I drove on, mowing across the field far enough that I wondered how many miles per gallon a riding lawn mower gets. As I mowed I thought of one of my grandpa's who had a bad leg. He would drive his lawn mower around the yard, out to the mailbox or up to the chicken coop. Many of my memories of him include a lawn mower. I've heard of old people, not completely in their right mind who escape on golf carts or lawn mowers driving to some unknown distant and more satisfactory place to be collected later by fussing relatives who shake their heads in amusement or dismay.
I think they, the escapees, are not addled. They are seeing the world from another point of view. As I drive this train of thought leaves my mind. I am noticing my surroundings. The sun is low near the horizon and halfway behind a cloud. This evening light has magic in it. I have seen it many, many times but it is always new. Everything near and far seems to be focused and sharp beyond reason. I imagine I can see individual leaves on distant trees. The texture of the high grass draws my eyes and invites me to touch. I notice there are different kinds of grasses with different kinds of seed tops. I see the verigated leaves of clover and the flowers on the vetch are very purple as if the color eminates from inside the blossom . I look at the clouds in the sky and see a towering thunderhead floating by like a giant battleship, the top illuminated by the setting sun.

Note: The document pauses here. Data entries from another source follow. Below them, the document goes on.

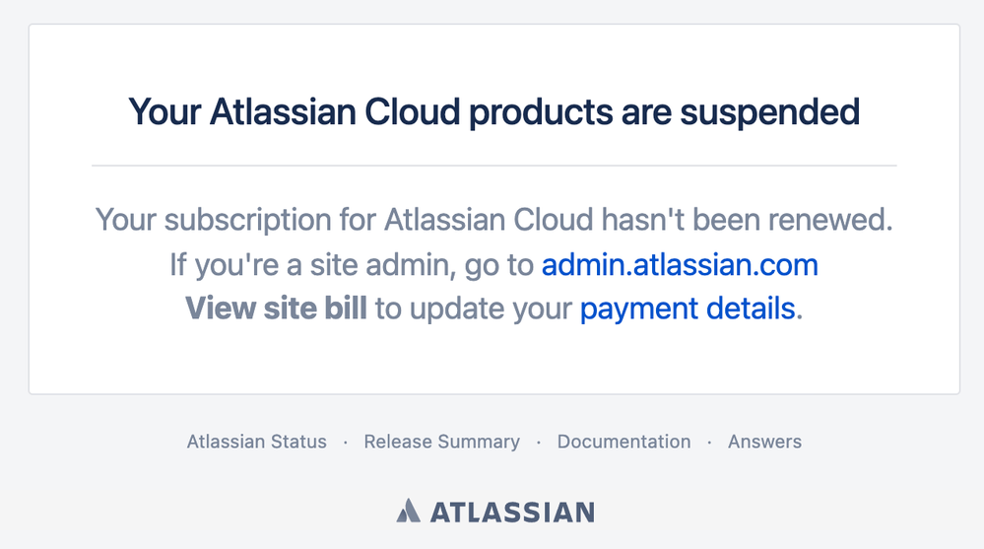
Task: Click the 'products are suspended' heading
Action: tap(493, 112)
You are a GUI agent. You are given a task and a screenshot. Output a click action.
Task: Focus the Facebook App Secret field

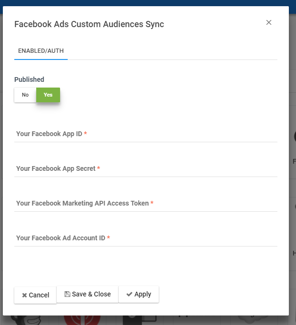(x=145, y=169)
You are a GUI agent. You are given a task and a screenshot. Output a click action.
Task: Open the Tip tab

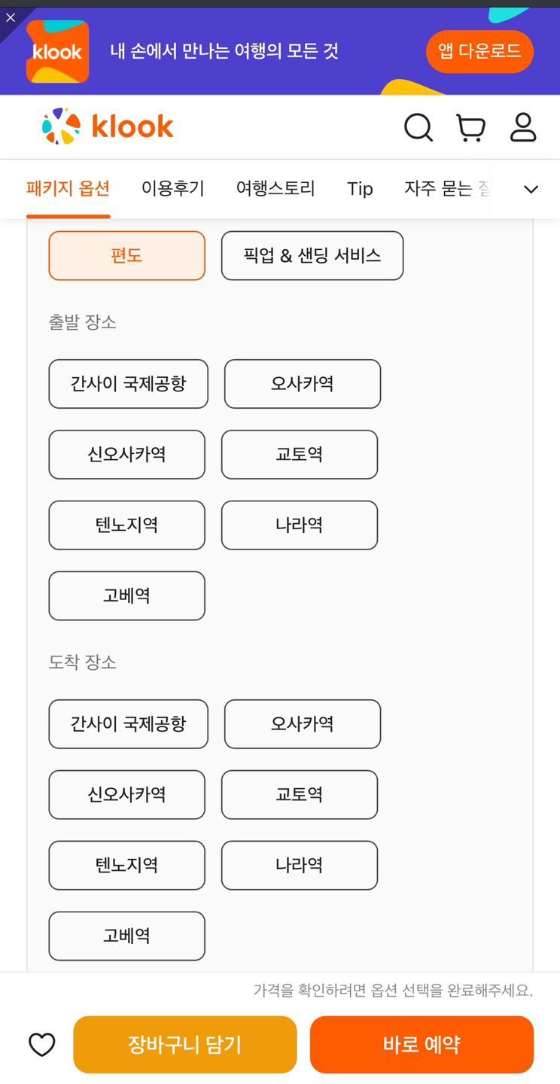click(x=360, y=188)
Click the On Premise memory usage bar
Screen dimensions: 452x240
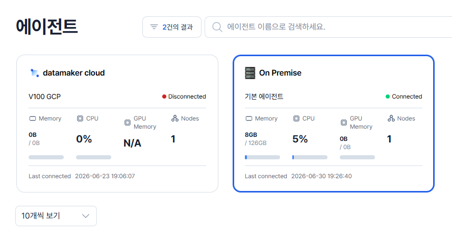(262, 157)
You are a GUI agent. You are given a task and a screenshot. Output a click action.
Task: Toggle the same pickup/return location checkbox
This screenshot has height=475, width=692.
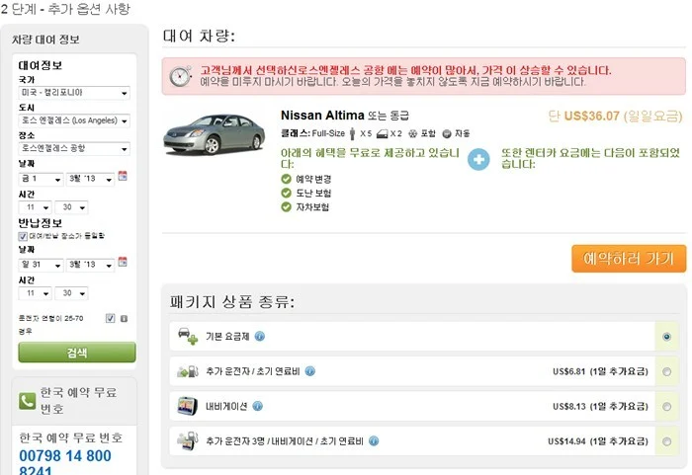[x=23, y=236]
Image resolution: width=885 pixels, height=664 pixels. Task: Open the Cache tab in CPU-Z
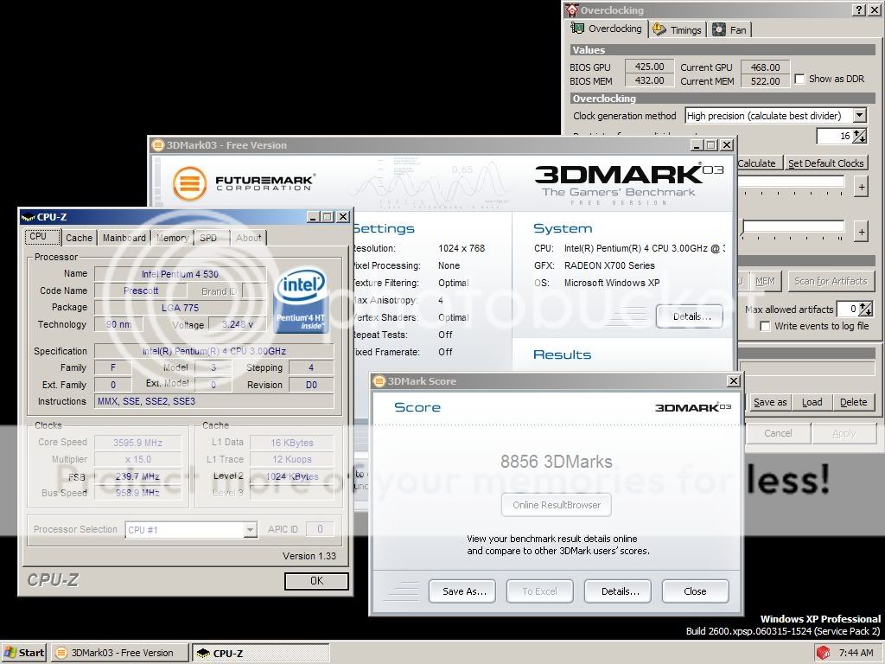(x=79, y=237)
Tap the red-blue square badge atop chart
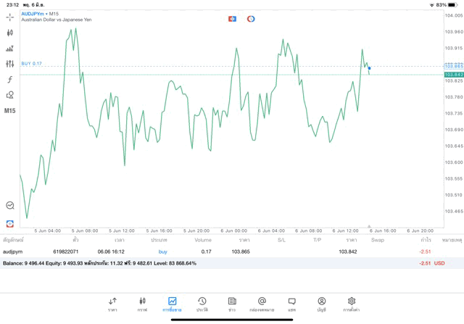 232,19
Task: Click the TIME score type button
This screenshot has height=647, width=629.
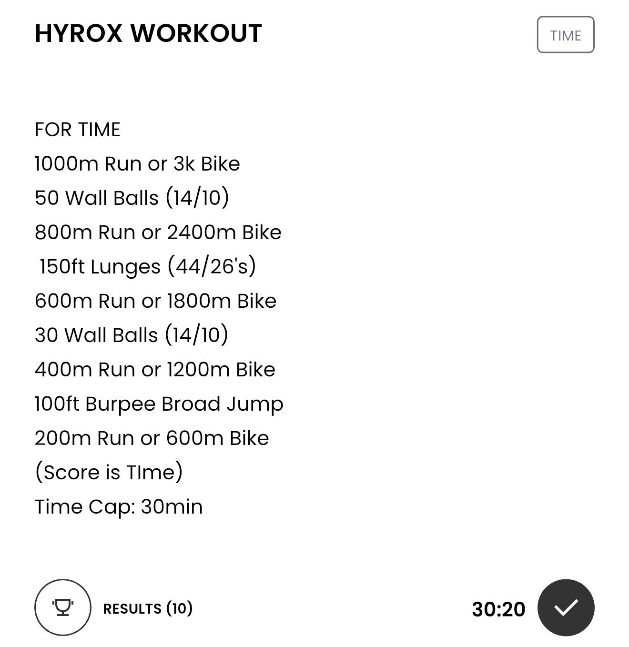Action: pos(566,35)
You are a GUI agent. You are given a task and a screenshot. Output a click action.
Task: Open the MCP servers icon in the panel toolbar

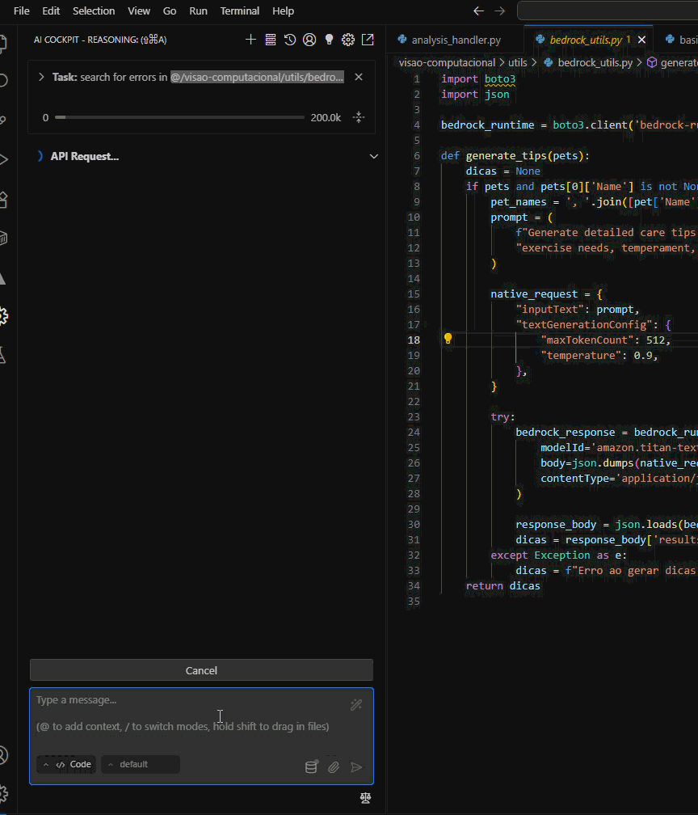271,39
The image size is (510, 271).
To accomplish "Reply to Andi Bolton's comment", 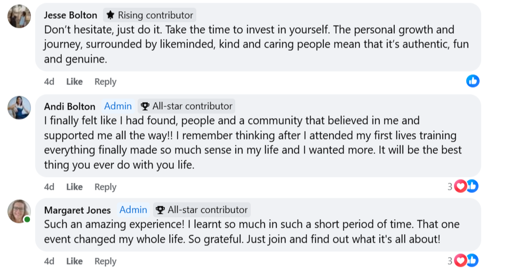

Suddenly I feel foolish trapped on the noisy lawnmower. My only thought is to hurry home and park it so that I can return to the fields on foot and in silence. My goal is to catch the last light of day on the fields of grass. I reach home and the sun is fading fast. No time to convince someone to come with me. Even though our house is surrounded by every kind of grass, I had to get back to the same place where I first noticed the evening light. I took a camera and started to run on the trail I mowed. As I ran through the field camera in hand I could smell summer and feel the evening comming. Fresh mowed grass mingled with the fragrance of clover blossoms and a thousand other plants unknown to me. Warm summer air on my face would suddenly give way to cool moist air that felt like evening, then back again to warm fragrant air of summer. In the morning the fields would be coverd with dew, cool fog hanging in the low spots. I felt it before it could be seen.
Tonight I managed to hang one piece of sheetrock and mowed a path through the middle of one hundred acres of grass and watched the sun set while a cloud that looked like a battleship sailed by. Who would have known it could be such a productive evening.